Da diverse parti, praticamente da tutte, proviene e s’alza la previsione, se non la certezza, che “tutto non sarà come prima”. Un augurio, una speranza, una sicurezza di un cambiamento ampio, generale, storico, che va dai comportamenti individuali a quelli collettivi, dalla società nazionale al complesso internazionale imposto dall’emergenza e dalle sue uscite, dal dopo, obbligando ad una cambiamento che, per chi se ne occupa, attiene appunto alla politica, a cominciare dalla nostra.

Le risposte sono difficili come le domande non soltanto per le complessità storiche che contengono ma per il non meno storico impasse che la nostra democrazia si porta dietro da sempre, col suo sostanziale blocco che, pure, non le ha impedito la capacità di svolte, anche brusche, ora imposte da forze esterne (magistratura e non solo) ora da autonome decisioni. Certo, l’emergenza può assimilarsi al potere, alla potenza distruttrice, che la magistratura d’antan esplicò, con i risultati che ben si sanno.

Il fatto è che la probabile fine del Conte bis con questo tipo di esecutivo dovrebbe – ma non ci illudiamo molto – imporre una riflessione, un ragionamento sulla reale condizione della nostrana politica intesa, da vocabolario, come dottrina, scienza, dotata di attività autonoma voluta dal popolo, col fine di organizzare e amministrare la vita pubblica.

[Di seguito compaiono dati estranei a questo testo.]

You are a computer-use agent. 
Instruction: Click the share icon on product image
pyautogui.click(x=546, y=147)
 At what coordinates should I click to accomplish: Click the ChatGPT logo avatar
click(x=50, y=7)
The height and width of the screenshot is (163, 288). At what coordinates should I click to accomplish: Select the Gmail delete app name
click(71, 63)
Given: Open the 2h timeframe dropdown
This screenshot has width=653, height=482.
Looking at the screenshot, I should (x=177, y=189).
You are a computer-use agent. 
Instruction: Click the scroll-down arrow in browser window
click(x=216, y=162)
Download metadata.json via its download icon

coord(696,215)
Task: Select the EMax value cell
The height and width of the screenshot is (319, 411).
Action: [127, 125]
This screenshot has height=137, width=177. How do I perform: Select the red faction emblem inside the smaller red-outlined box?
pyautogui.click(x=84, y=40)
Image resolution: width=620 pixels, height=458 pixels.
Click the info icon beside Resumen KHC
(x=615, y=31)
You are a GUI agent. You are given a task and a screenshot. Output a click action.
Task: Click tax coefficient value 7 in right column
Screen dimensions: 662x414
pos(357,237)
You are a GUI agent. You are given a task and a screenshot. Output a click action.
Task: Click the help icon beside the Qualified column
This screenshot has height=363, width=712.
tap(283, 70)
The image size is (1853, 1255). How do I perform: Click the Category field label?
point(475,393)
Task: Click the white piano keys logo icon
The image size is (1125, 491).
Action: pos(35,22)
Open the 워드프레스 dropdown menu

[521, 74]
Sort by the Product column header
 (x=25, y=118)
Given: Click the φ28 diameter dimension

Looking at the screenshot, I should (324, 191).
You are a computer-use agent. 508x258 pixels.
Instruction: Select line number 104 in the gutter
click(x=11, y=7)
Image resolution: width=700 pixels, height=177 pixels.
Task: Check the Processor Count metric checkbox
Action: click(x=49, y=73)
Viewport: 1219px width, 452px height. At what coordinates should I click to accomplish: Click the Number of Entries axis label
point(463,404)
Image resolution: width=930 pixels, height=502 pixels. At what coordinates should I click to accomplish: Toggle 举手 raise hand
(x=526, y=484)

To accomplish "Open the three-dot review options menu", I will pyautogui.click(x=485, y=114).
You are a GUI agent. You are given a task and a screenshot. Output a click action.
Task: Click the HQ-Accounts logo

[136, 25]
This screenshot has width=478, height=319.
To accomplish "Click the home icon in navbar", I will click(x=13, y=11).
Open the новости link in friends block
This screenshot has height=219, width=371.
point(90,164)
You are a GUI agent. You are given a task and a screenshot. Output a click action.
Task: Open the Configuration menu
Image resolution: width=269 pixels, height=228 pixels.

Per tanto tempo, e con la quasi scomparsa o riduzione di movimenti-partiti ispirati alla tradizione liberale, i temi fondamentali del dibattito, insieme agli stessi grandi problemi della nazione, non sono stati le vere emergenze: depauperamento miliardario della sanità pubblica, divario crescente fra Nord e Sud, condizione fallimentare dell’Alitalia, e quella dell’ex Ilva, la fuga di laureati e professionisti ecc. ecc., ma critiche violente alla Ue con minacce di fuoriuscita, lo sbandieramento di sovranismi, le paure, spesso esagerate, per imminenti catastrofi a causa di sbarchi imponenti di immigrati e così via.

Ritenendo la politica esauribile nelle magiche parole di “stabilità-governabilità”, la sua strada maestra è stata deviata nei piccoli ma urlati sentieri del taglio dei vitalizi o della riduzione del numero dei parlamentari con la motivazione che la democrazia costa troppo e intanto i veri, grandi problemi dell’economia e del lavoro senza piani e progetti industriali degni di questo nome, sono rimasti nelle parole, come nella canzone di Mina.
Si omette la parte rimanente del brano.